§ **EXERCISE**: Once the pictures are set aside, output all the records exactly.

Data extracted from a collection
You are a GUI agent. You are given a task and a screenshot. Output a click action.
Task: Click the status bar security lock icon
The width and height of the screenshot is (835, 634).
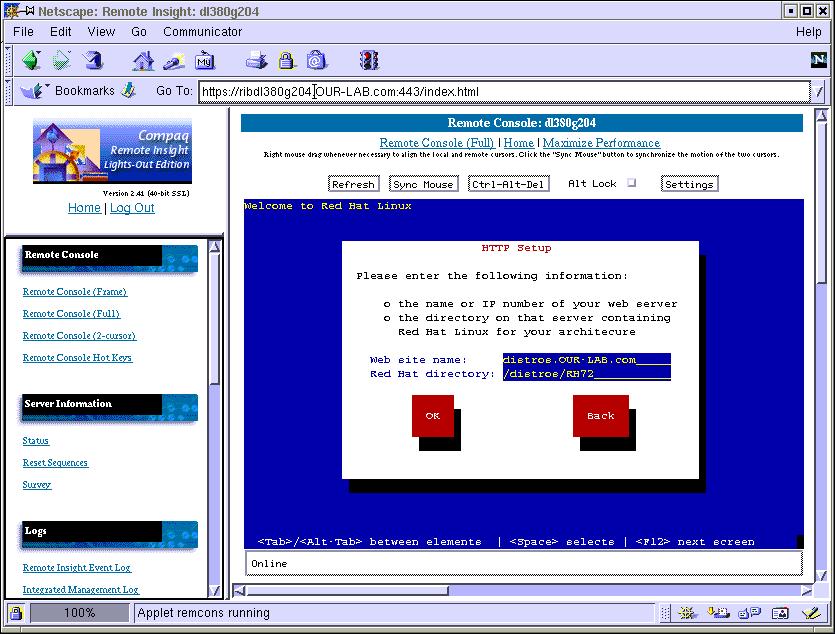16,613
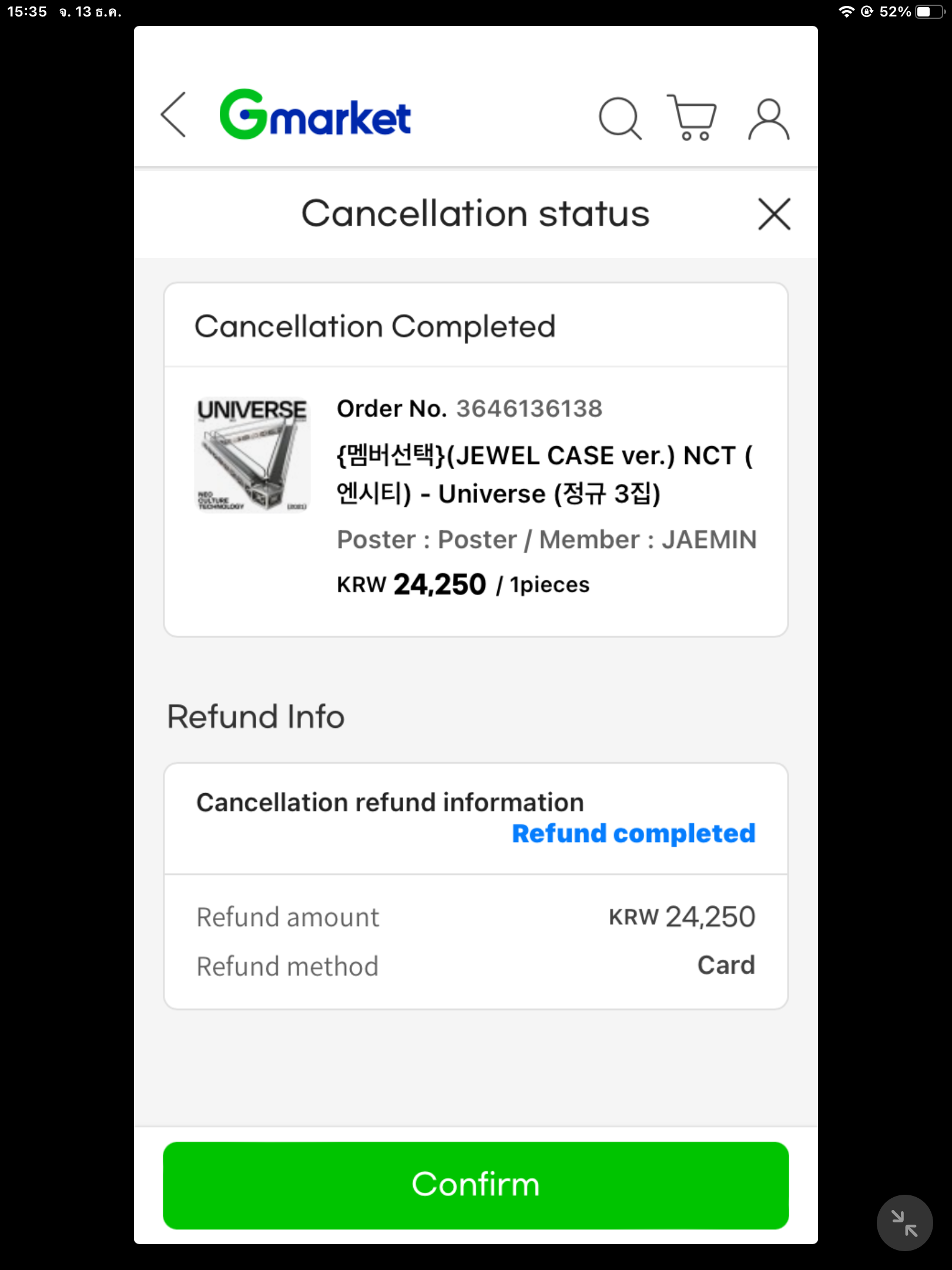Viewport: 952px width, 1270px height.
Task: Select order number 3646136138
Action: (529, 409)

§ **RESPONSE AREA**:
You are a GUI agent. You are given a task and a screenshot. Output a click action.
Task: Click the status bar security lock icon
The width and height of the screenshot is (835, 634).
16,613
Viewport: 952px width, 1270px height.
Task: Select order number 3646136138
Action: (529, 409)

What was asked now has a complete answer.